Według widzów zaplecze lokalu na Saskiej Kępie było jednym z gorszych w historii całego programu TVN.
TVN wyemitował 16 października odcinek "Kuchennych rewolucji", które pod koniec czerwca nagrywane były w Barze Alpejskim przy ul. Międzynarodowej na Saskiej Kępie. Mieszkańcy osiedla na grupie facebookowej są przerażeni tym, co zobaczyli. I nie chodzi tu tym razem o zachowanie Magdy Gessler, a kuchnię lokalu. Niektórzy stwierdzili, że barem - przed programem TVN - w pierwszej kolejności powinien zając się sanepid.

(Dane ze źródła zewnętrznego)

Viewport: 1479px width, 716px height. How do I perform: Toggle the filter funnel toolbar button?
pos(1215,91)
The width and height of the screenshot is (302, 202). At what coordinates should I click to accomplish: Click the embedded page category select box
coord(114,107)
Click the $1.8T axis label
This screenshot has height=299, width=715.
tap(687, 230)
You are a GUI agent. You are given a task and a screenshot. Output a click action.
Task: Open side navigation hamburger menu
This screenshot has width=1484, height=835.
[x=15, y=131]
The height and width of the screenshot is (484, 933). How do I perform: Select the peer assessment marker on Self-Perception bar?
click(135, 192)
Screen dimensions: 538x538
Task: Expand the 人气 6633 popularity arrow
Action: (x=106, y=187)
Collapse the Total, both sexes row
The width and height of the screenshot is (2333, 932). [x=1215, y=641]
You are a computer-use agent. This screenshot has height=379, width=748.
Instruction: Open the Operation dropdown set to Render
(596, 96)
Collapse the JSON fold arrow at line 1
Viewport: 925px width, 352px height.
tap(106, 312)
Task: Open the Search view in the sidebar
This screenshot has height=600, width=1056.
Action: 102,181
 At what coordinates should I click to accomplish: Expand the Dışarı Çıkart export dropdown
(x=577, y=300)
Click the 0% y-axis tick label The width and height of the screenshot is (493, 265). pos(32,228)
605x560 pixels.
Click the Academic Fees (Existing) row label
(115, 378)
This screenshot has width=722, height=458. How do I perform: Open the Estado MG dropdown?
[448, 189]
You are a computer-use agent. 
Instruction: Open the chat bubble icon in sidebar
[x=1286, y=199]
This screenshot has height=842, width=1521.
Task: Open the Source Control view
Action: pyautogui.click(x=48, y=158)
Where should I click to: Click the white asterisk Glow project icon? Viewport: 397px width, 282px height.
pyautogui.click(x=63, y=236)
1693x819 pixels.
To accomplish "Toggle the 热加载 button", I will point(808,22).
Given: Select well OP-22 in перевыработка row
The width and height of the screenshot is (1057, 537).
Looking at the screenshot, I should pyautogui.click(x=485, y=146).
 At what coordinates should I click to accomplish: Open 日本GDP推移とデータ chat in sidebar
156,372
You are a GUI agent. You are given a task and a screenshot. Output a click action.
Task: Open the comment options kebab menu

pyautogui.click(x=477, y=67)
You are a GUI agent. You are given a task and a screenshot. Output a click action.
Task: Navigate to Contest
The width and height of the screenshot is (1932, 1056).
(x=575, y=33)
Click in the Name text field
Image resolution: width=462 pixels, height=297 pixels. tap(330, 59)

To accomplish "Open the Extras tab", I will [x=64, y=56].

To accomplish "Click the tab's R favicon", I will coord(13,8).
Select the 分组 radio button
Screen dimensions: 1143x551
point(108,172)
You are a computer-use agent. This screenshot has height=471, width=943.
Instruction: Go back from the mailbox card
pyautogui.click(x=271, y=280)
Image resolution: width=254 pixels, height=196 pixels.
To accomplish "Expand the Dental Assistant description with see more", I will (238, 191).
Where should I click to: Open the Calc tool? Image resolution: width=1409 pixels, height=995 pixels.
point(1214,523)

"Po podejściu właściciela i jego mamy do czystości i przechowywania jedzenia to nawet po rewolucjach strach tam iść", "Przykra, a wręcz smutna antyreklama naszej Kępy. Brud, smród, nie ma kogo zaprosić na degustacje, bo po ulicy chodzą głównie pijani, a goście na kolacji to w dużej części... szkoda gadać. Ludzie miast kulturalnej Saskiej Kępy zobaczyli jakieś powiatowe, zapyziałe miasteczko. Wstyd", "Cieszę się, że program obnażył drugą stronę medalu, bo może pozwoli to podjąć pewne kroki w stronę poprawy sytuacji. Zaczynając od zakazu sprzedaży alkoholu w nocy", "Jadłem tam już 3 razy w koncepcji bryzolowej przed emisja w TV. Jedzenie naprawdę pyszne i nie jest tylko to moja opinia. Natomiast wygląd i czystość pozostawia wiele do życzenia. Ciekawe jak długo lokal utrzyma swoją działalność", "Takiego syfu to nie widziałam w życiu, nie uwierzę że jakiekolwiek rewolucje są w stanie to zmienić. Tam powinien wejść sanepid i to szybko", "Jeden z najgorszych (jeśli chodzi o syf) lokali ze wszystkich odcinków rewolucji. Ta mamusia tak do bólu oszczędna, że aż staje się to jej obsesją. Synek to tylko dla dekoracji, bez myślenia o gościach, bez chęci dzielenia się, goszczenia... Zawsze te knajpy po rewolucjach zachęcają do odwiedzenia, ale tutaj na wstępie było tak źle, tak brudno, taki syf do jedzenia, że byłabym się tam pójść po zmianach" - czytamy.
Po rewolucjach Bar alpejski zmienił nazwę na Kolejka po bryzol.